There has been an exception to the committee’s inability to get DMs from relevant Twitter users: Donald Trump Jr.’s exchanges with WikiLeaks, which were published in part by The Atlantic in November. In the published DMs, WikiLeaks nudges the younger Trump toward its 2016 publication of Democratic emails that U.S. intelligence assesses Russia hacked, and even suggests that Trump refuse to concede the election if he lost. Congress acquired those messages not from Twitter, but from the younger Trump’s attorneys—raising questions about how complete the Trump Jr.-WikiLeaks colloquy actually is.

On Feb. 5, the committee met to consider the release of the Democratic rebuttal to Nunes’ accusations against the FBI and Justice Department. But the transcript revealed a deep Democratic frustration over the committee’s inability to access all sorts of relevant documentation (PDF).

For example: Peter King, a Long Island Republican, referenced not “see[ing] anything at all” to contradict the Trump attorney Michael Cohen’s insistence that Cohen never met in Prague in August 2016 with a Russian official.

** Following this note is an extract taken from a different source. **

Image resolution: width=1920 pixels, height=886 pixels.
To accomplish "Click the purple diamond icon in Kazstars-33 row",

Schiff, the senior Democrat on the panel, replied in the meeting: “What we have not had the opportunity to do is determine whether he was telling us the truth, because we have made requests to get documents, the subpoenaed documents, and the majority has been unwilling to support those requests to subpoena documents. When that is the case, then we have no way of verifying or disproving information.”

Among the information Schiff said the GOPers had declined steps to acquire are subpoena requests for unspecified Trump Jr. documents and unspecified Deutsche Bank records. (Trump is approximately $360 million in debt to Deutsche Bank, which faces accusations of acting as a vehicle for Russian money laundering, and there are disputed reports that Mueller has served subpoenas on the bank.)

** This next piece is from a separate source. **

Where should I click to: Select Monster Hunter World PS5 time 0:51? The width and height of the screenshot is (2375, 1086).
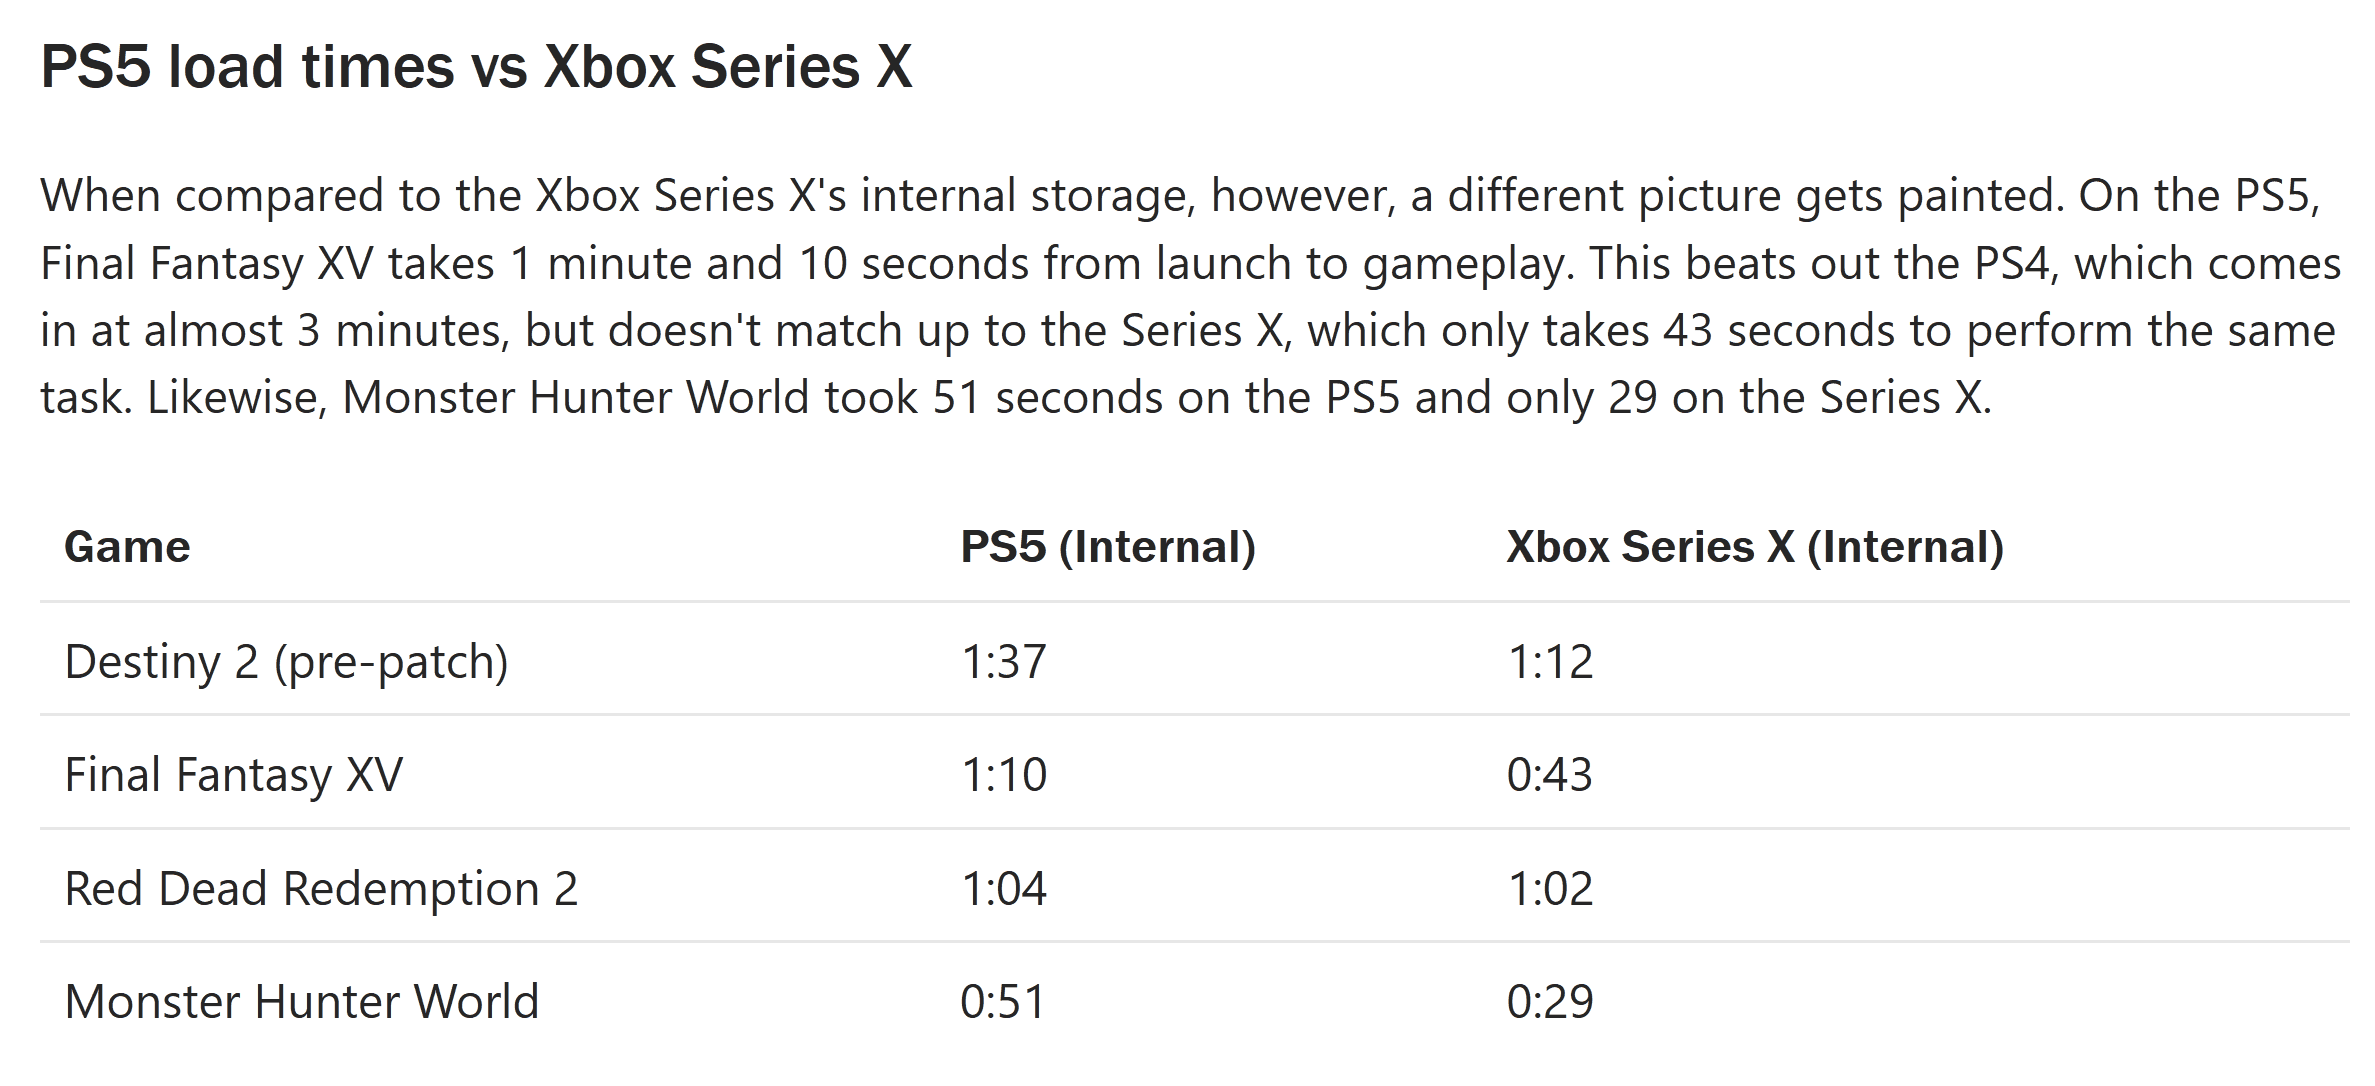(x=1003, y=1001)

“Numerous times, we have asked for documents, we have requested to subpoena documents from Twitter when we know there were direct communication between Don Jr. and Twitter, and Roger Stone and Twitter. These requests have gone nowhere with [the] majority,” the Feb. 5 meeting transcript records Schiff saying.

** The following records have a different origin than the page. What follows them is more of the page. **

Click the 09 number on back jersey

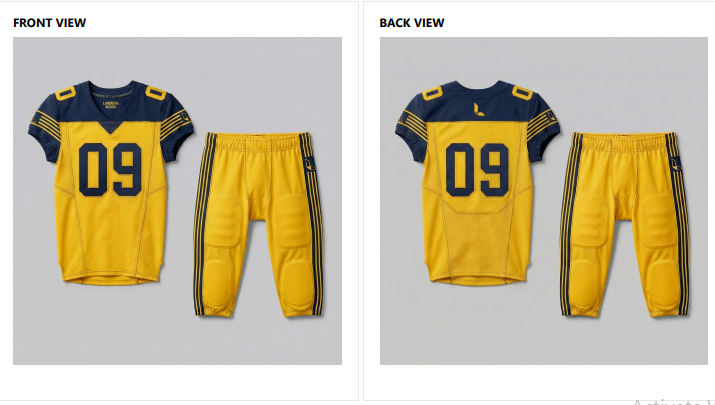tap(477, 169)
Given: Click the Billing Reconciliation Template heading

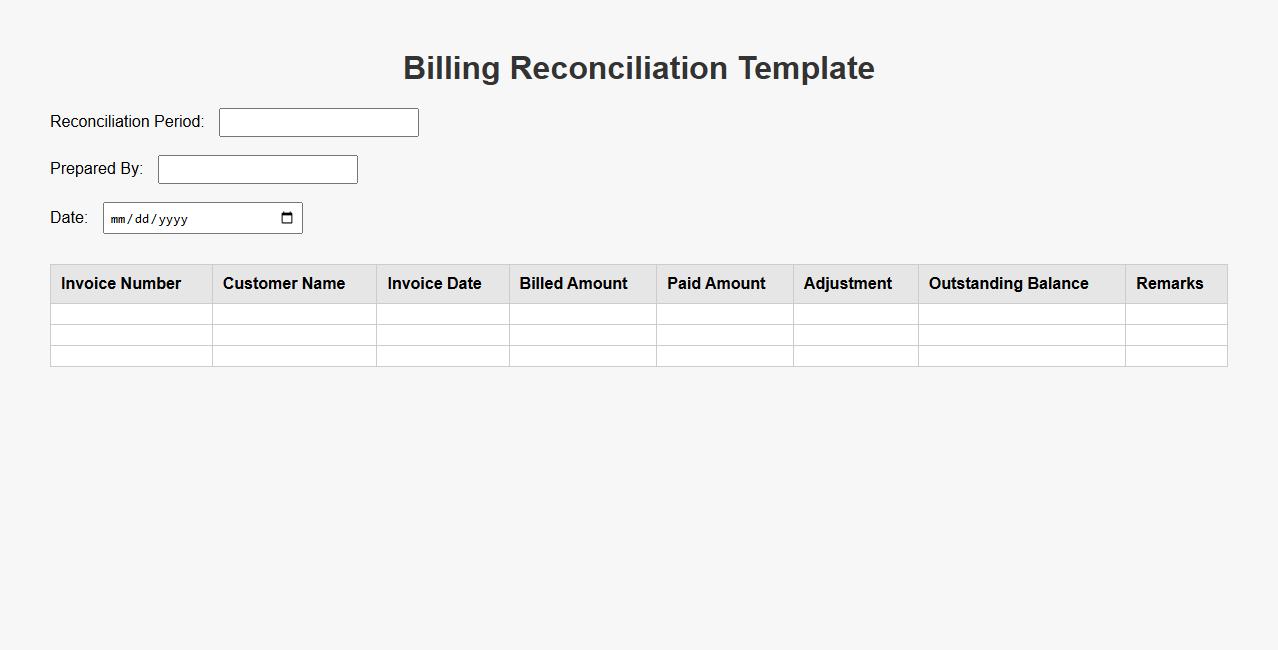Looking at the screenshot, I should pos(639,68).
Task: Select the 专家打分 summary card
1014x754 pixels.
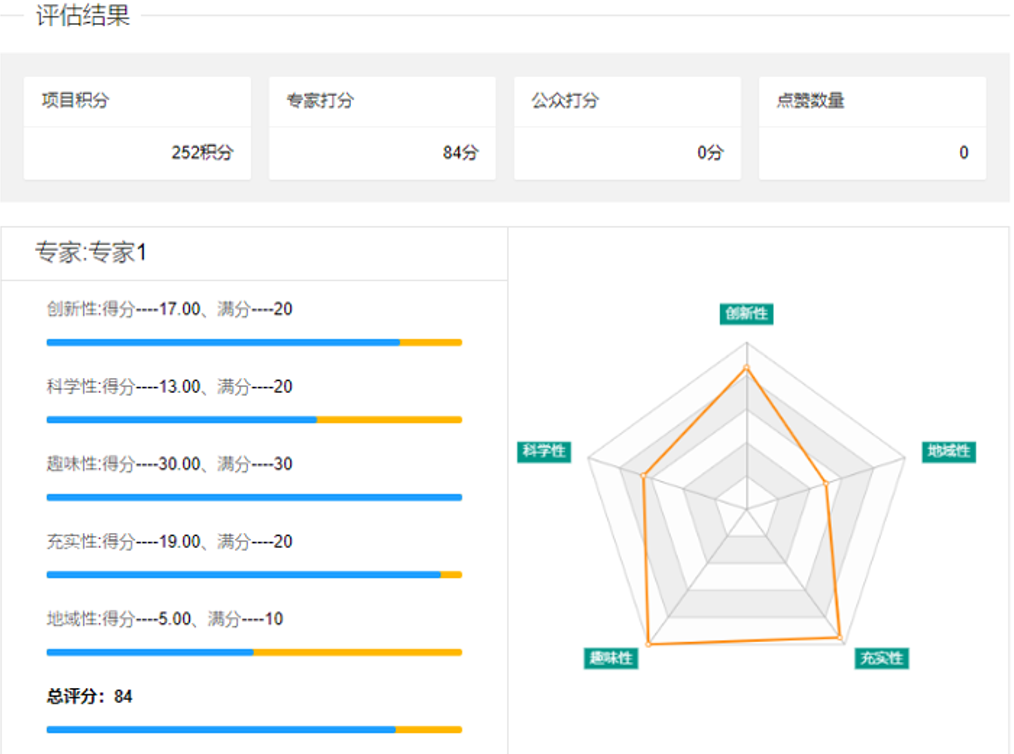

We have requested to subpoena documents from Twitter when we know there were direct communication between Don Jr. and Twitter, and Roger Stone and Twitter. These requests have gone nowhere.
Rep. Adam Schiff

It wasn’t just Don Jr. who was prone to DMing about the election. Stone, in August and September 2016, DM’d with the Russian cutout Guccifer2.0, an intermediary that claimed to provide the DNC material to WikiLeaks. Stone has also claimed to have a backchannel to WikiLeaks, which would explain his prescient fall 2016 predictions about material damaging to Democrats the group would publish. But it’s not clear if that backchannel, said to be radio host Randy Credico, is genuine, and WikiLeaks has denied it.

Nunes, the committee chairman, has wide-ranging authority for subpoenas under the committee bylaws (PDF). He hasn’t seen fit to subpoena Twitter for the DMs, but has subpoenaed Fusion GPS, the political research consultancy that sponsored ex-British spy Christopher Steele’s dossier. That followed on an August subpoena (PDF) to the FBI and Justice Department for documentation surrounding their “relationship” to Steele and the dossier. More recently, Nunes has announced unilateral plans to investigate Trump investigators and members of the Obama administration, either at the current Justice Department or the State Department under John Kerry.

“The committee’s rules provide that only the chairman can authorize a subpoena, and a serious investigation requires that the committee not simply take witnesses’ word at face value, but verify their testimony when possible through communication records obtained from third parties,” Schiff told The Daily Beast.

“And while that power has been used freely against government officials and Fusion GPS, for the purposes of the Russia investigation this vital investigative power has been foreclosed.”